A Way Illuminated: Seeking Out My Fellow Geeks
The big shift for me, the real turning point, was when I stopped trying to fit into existing friendship shapes and started looking for people who were shaped like me. I leaned into my interests. I stopped seeing my geekiness as something to hide and started seeing it as a beacon.
And it worked.

Recently, I’ve made a couple of friends with whom I can be my geekiest, most enthusiastic self. The connection isn’t based on a place; it’s based on a shared passion for the same things. It’s wonderful. There’s an ease to it that I’ve never known before. This is the magic, I think, for so many of us on the neurodivergent spectrum. Finding people who love what you love bypasses all that awkward small talk and gets straight to the heart of the connection.

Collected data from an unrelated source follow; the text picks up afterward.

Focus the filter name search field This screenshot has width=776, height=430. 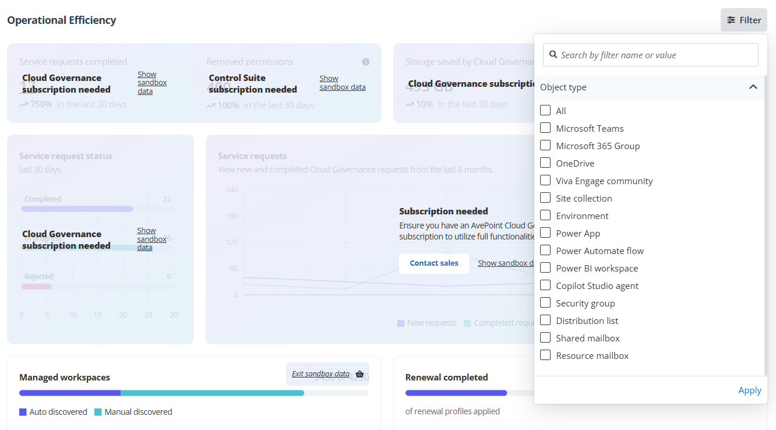pos(655,55)
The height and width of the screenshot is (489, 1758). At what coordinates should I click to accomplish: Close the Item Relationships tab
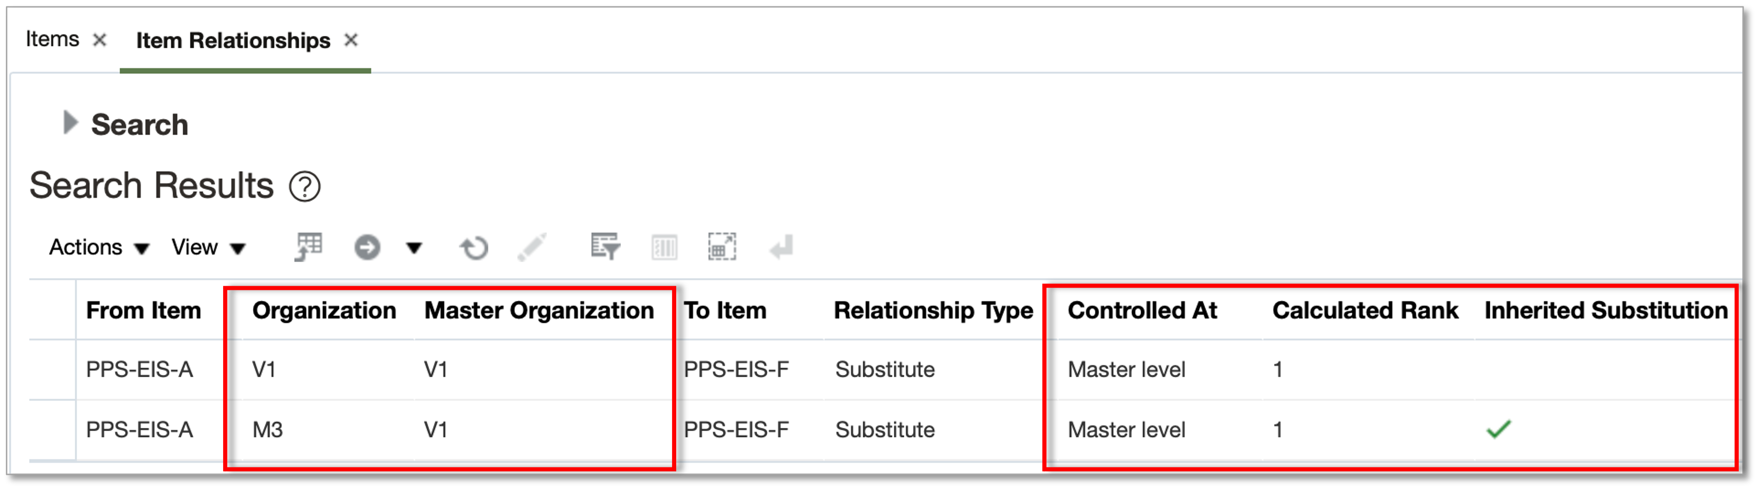(351, 40)
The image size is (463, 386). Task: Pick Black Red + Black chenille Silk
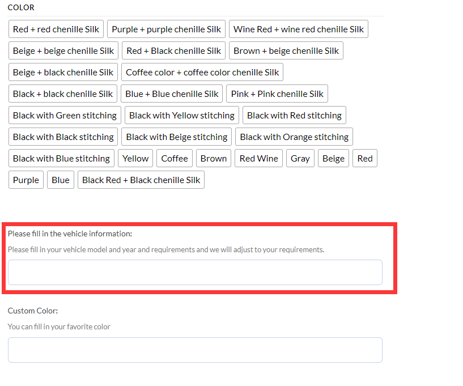141,180
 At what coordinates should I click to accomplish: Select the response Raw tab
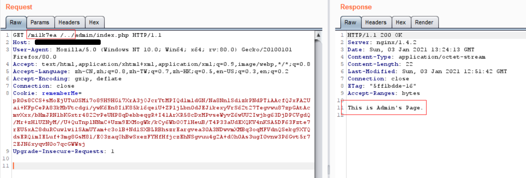(350, 22)
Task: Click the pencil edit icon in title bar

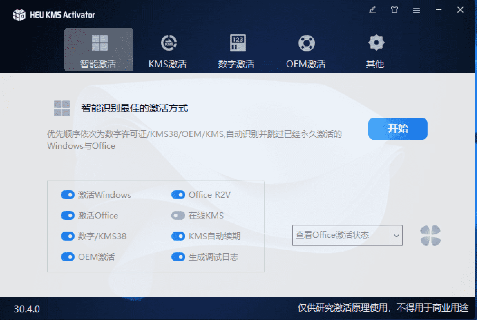Action: click(x=372, y=10)
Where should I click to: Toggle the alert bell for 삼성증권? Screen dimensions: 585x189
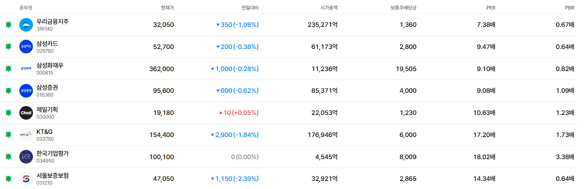[8, 91]
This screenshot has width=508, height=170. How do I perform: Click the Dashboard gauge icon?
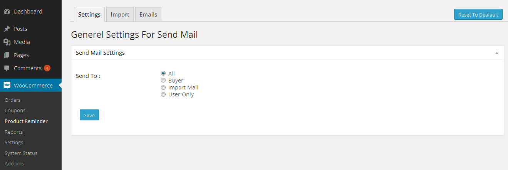7,12
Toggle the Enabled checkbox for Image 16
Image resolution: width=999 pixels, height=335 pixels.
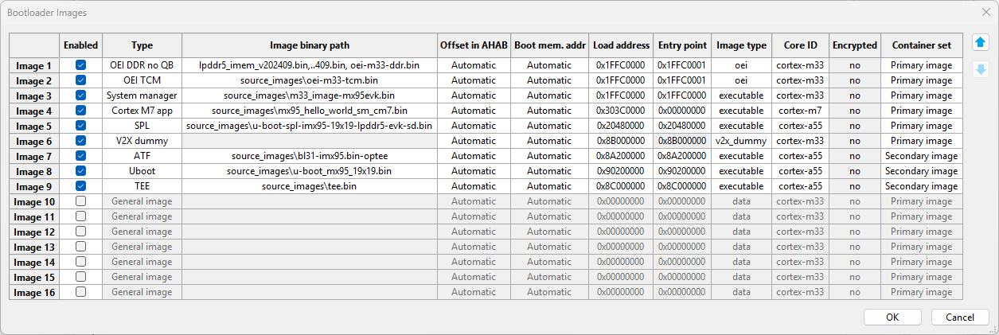[x=80, y=292]
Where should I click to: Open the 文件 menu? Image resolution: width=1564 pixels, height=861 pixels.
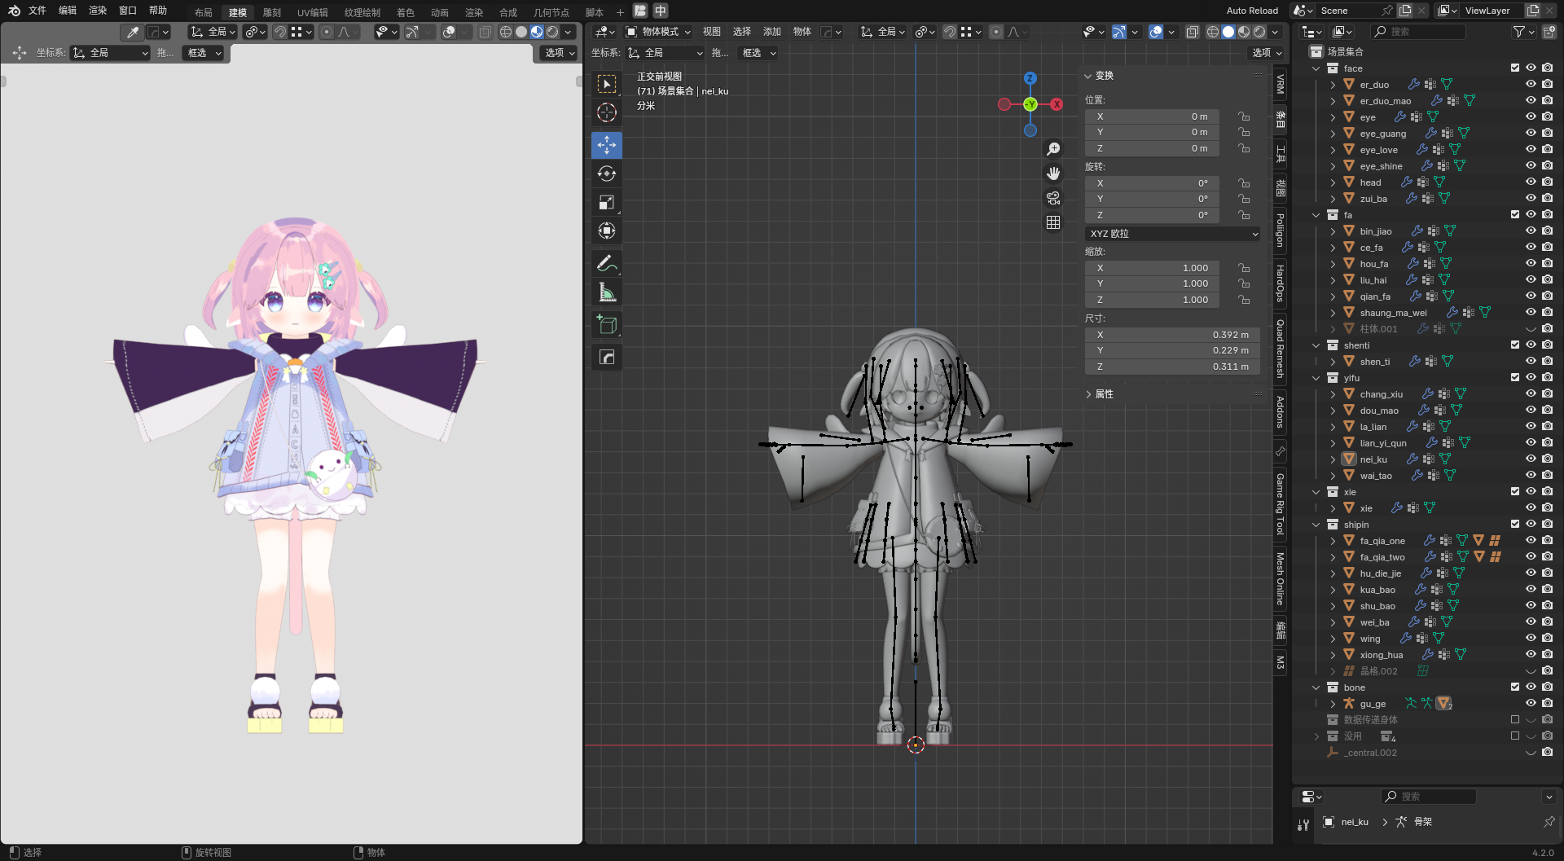[x=37, y=11]
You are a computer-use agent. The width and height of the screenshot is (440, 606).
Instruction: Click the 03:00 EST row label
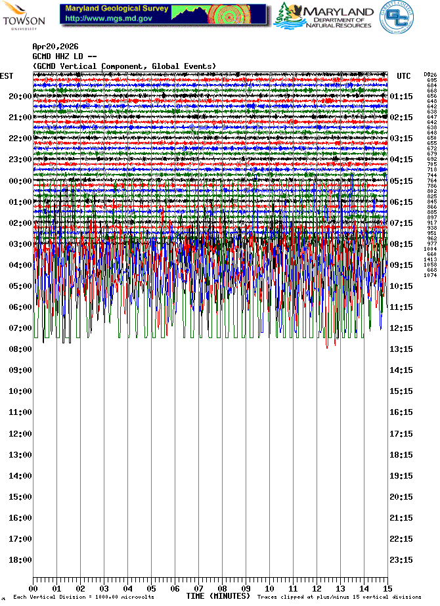coord(20,244)
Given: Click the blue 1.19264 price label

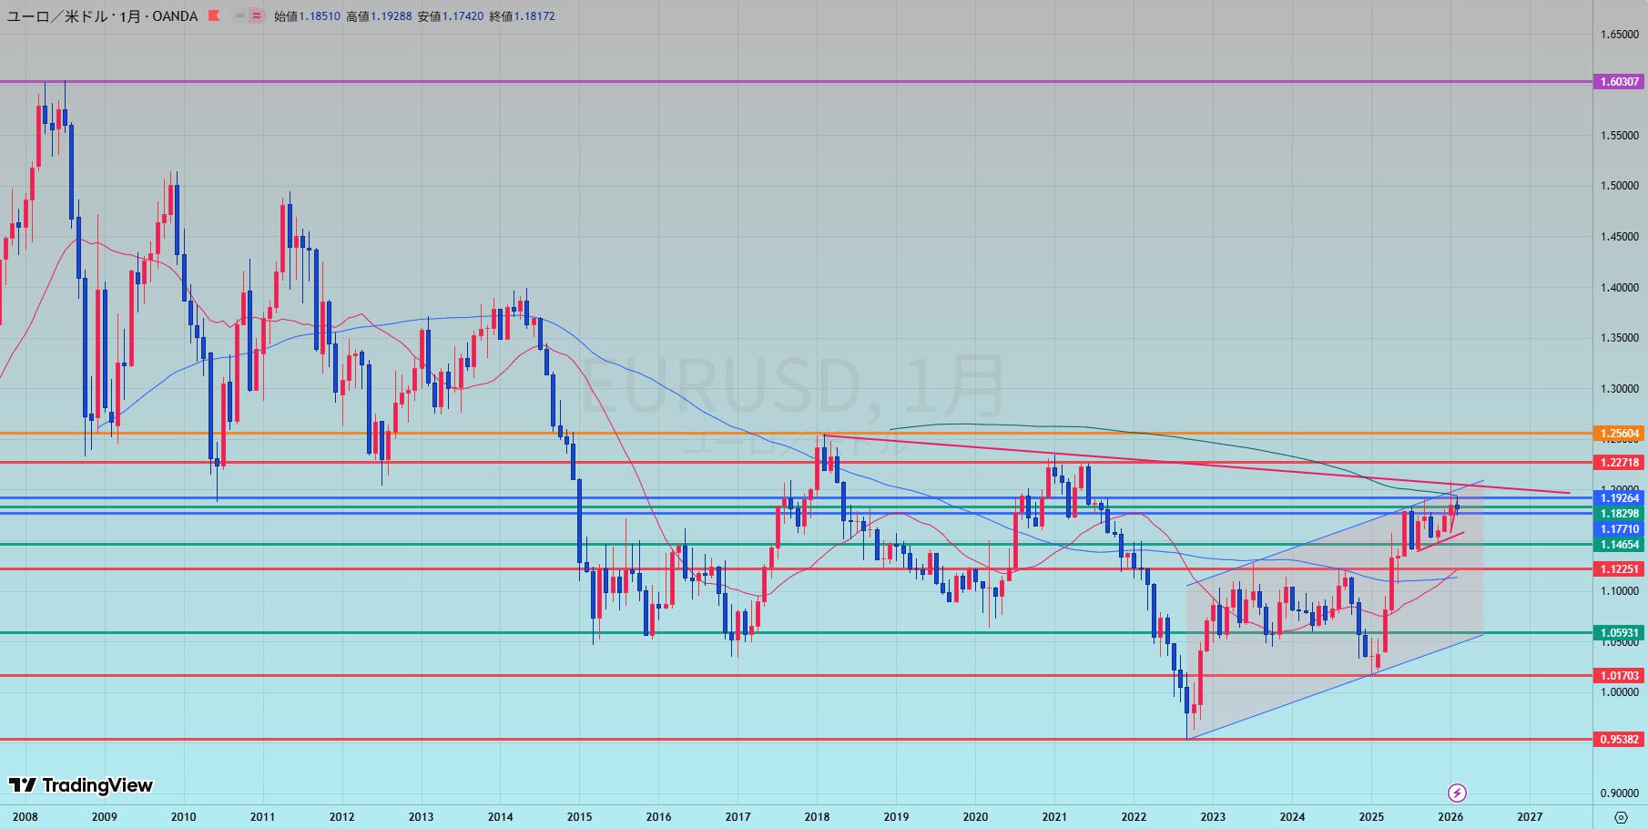Looking at the screenshot, I should click(x=1620, y=498).
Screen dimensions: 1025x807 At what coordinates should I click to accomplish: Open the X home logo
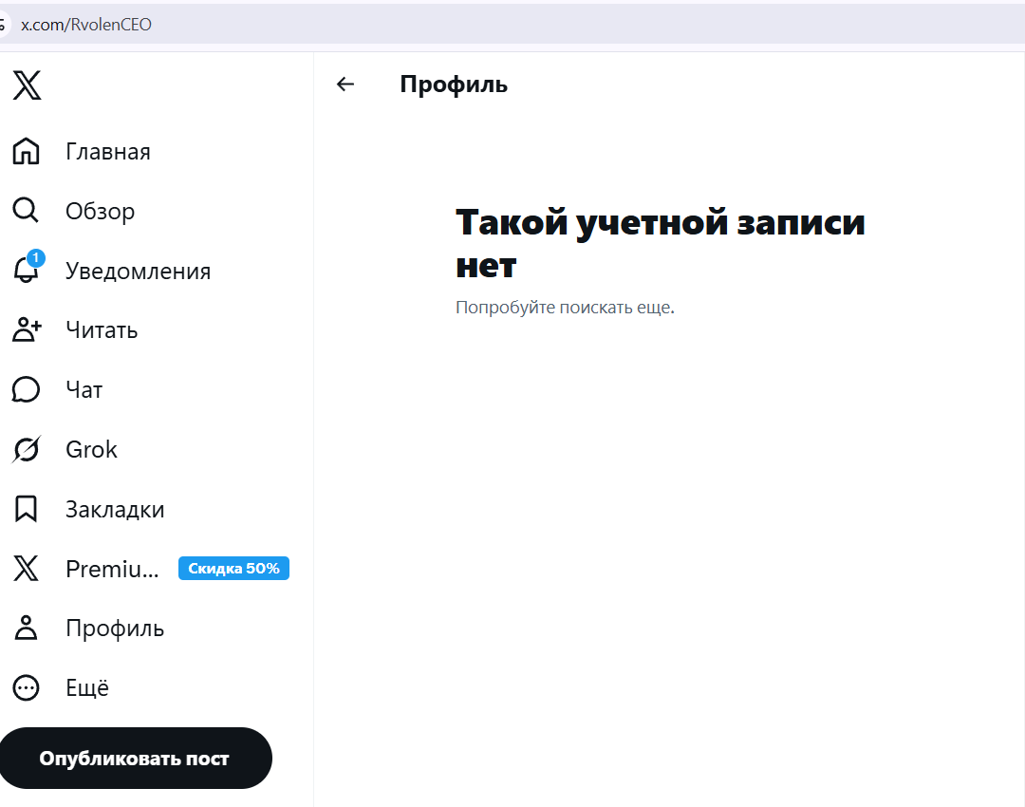27,85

Crucially, this has also meant embracing community with other gay and neurodivergent people. Finding friends who are also a bit on the more neurodivergent side, who just get it, has been a revelation. There’s a shared understanding that removes a whole layer of social anxiety. The mask can finally come off, and it’s the most liberating feeling in the world.
Building Friendships on Honesty (and a Gentle Nudge)
So I found some people. The next challenge? Keeping them. My energy for socialising can be a bit like a faulty phone battery – it goes from 100% to 5% with very little warning. In the past, when I’ve inevitably gone quiet, friendships have faded.
This time, I’m trying something new: honesty.
I’ve been open with my new friends. I’ve explained that sometimes I just drop off the face of the earth, not because I’m upset with them, but because I’m overwhelmed or sliding into burnout. It’s not them, it’s me. And then I did something that felt terrifying but necessary: I asked them to give me a nudge if it happens. A gentle “Hey, how are you?” can be the rope I need to pull myself back.

This isn’t being demanding; it’s just communicating your needs. It’s reframing what can be perceived as rejection into an act of self-regulation. And real friends, the ones who are worth your precious energy, will understand.
The journey is far from over. I still have moments of doubt and awkwardness. But for the first time, my life is filled with a few people who I am excited to see, and who seem just as excited to see me. It turns out I wasn’t “too much” after all. I just needed to find the people who spoke my language.